Veniva acceso soprattutto dopo cena, magari in soggiorno, quando in casa si era fumato parecchio. Bastavano pochi minuti e nell’aria si sentiva quell’odore particolare, pungente, che prometteva pulizia e freschezza.

Il boom dei dispositivi “miracolosi”

Negli anni del boom economico e del benessere crescente, le famiglie italiane erano affascinate da tutto ciò che parlava di tecnologia e modernità. Gli ozonizzatori venivano pubblicizzati come strumenti capaci di eliminare odori, batteri e persino allergie.
La curiosità sorprendente – e reale – è che molti di questi apparecchi producevano ozono in quantità oggi considerate eccessive per ambienti chiusi. All’epoca però l’ozono era visto come simbolo di purezza, tanto che veniva associato all’aria di montagna o dopo un temporale. Solo negli anni successivi si è compreso che un uso improprio poteva risultare irritante per le vie respiratorie.

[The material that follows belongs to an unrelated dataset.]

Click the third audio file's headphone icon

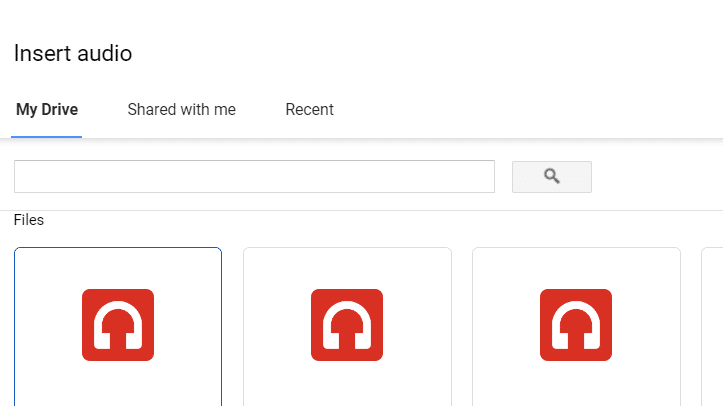tap(576, 325)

Un oggetto che sembrava venire dal futuro

Quel design squadrato, spesso color arancione acceso o beige, dava l’idea di qualcosa di avveniristico. Era il periodo in cui tutto doveva sembrare “moderno”: linee geometriche, plastica resistente, colori accesi.
L’ozonizzatore faceva bella mostra di sé su una mensola o sopra un mobile del salotto, quasi come un simbolo di progresso. Non era solo un elettrodomestico, ma un piccolo status symbol domestico, che raccontava una casa al passo coi tempi.

Il ricordo di un’epoca piena di fiducia nel futuro

Oggi questi dispositivi sono diventati oggetti da collezione o pezzi vintage ricercati. Ma per chi li ha vissuti restano un ricordo curioso e affettuoso. Rappresentano un’epoca in cui si credeva fortemente nel progresso, in cui ogni nuovo apparecchio prometteva di migliorare la vita quotidiana.
Rivederlo oggi fa sorridere, ma racconta una storia precisa: quella di un’Italia che guardava avanti con entusiasmo, fidandosi della tecnologia e sognando case sempre più moderne.